[[ DATA FOR THIS TASK open ]]

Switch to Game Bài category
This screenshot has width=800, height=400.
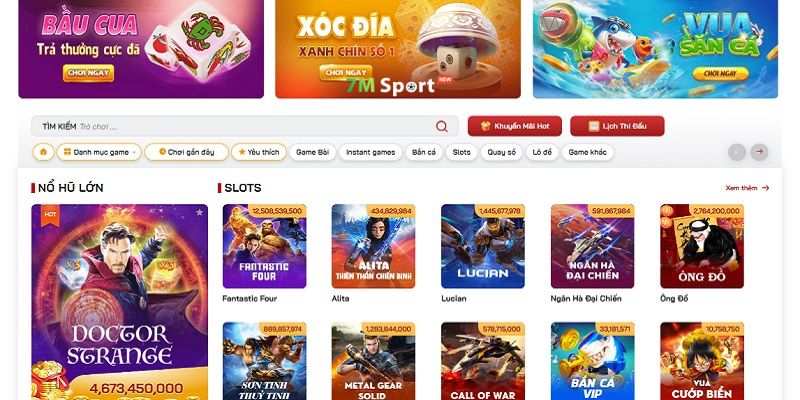point(313,152)
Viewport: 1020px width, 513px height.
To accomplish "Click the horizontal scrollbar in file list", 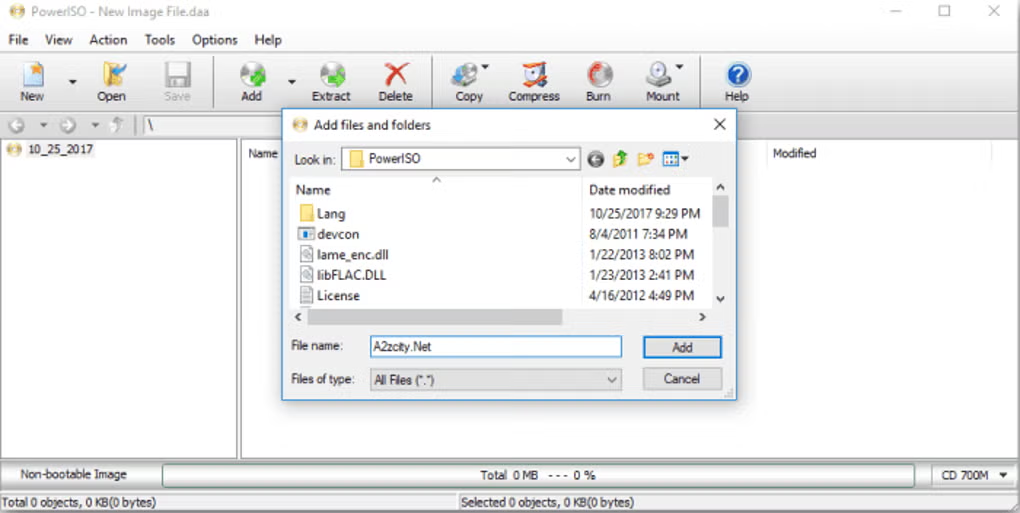I will point(435,317).
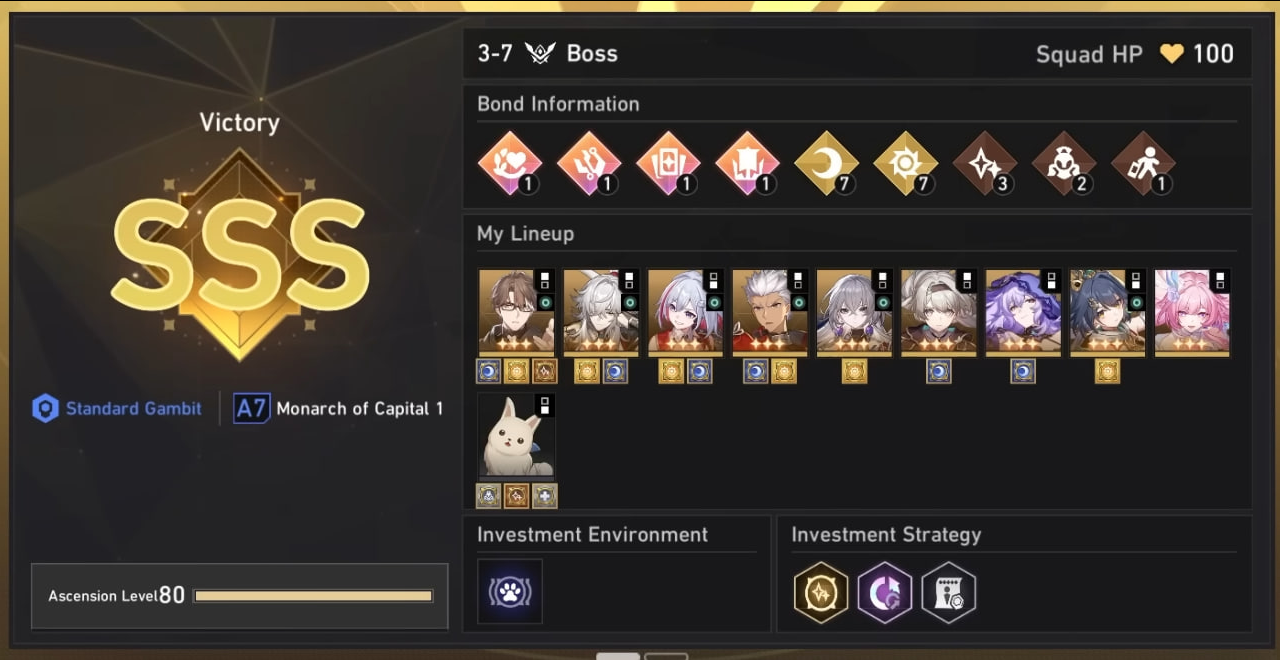
Task: Click the heart bond icon
Action: [x=510, y=163]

[[ DATA FOR THIS TASK closed ]]

All pictures are to be skipped; the lines from the first line of the records through the line containing "Viewport: 1020px width, 513px height." are to be repeated exactly, both ends included.

[ANSWER SECTION]:
Switch to Game Bài category
This screenshot has width=800, height=400.
point(313,152)
Viewport: 1020px width, 513px height.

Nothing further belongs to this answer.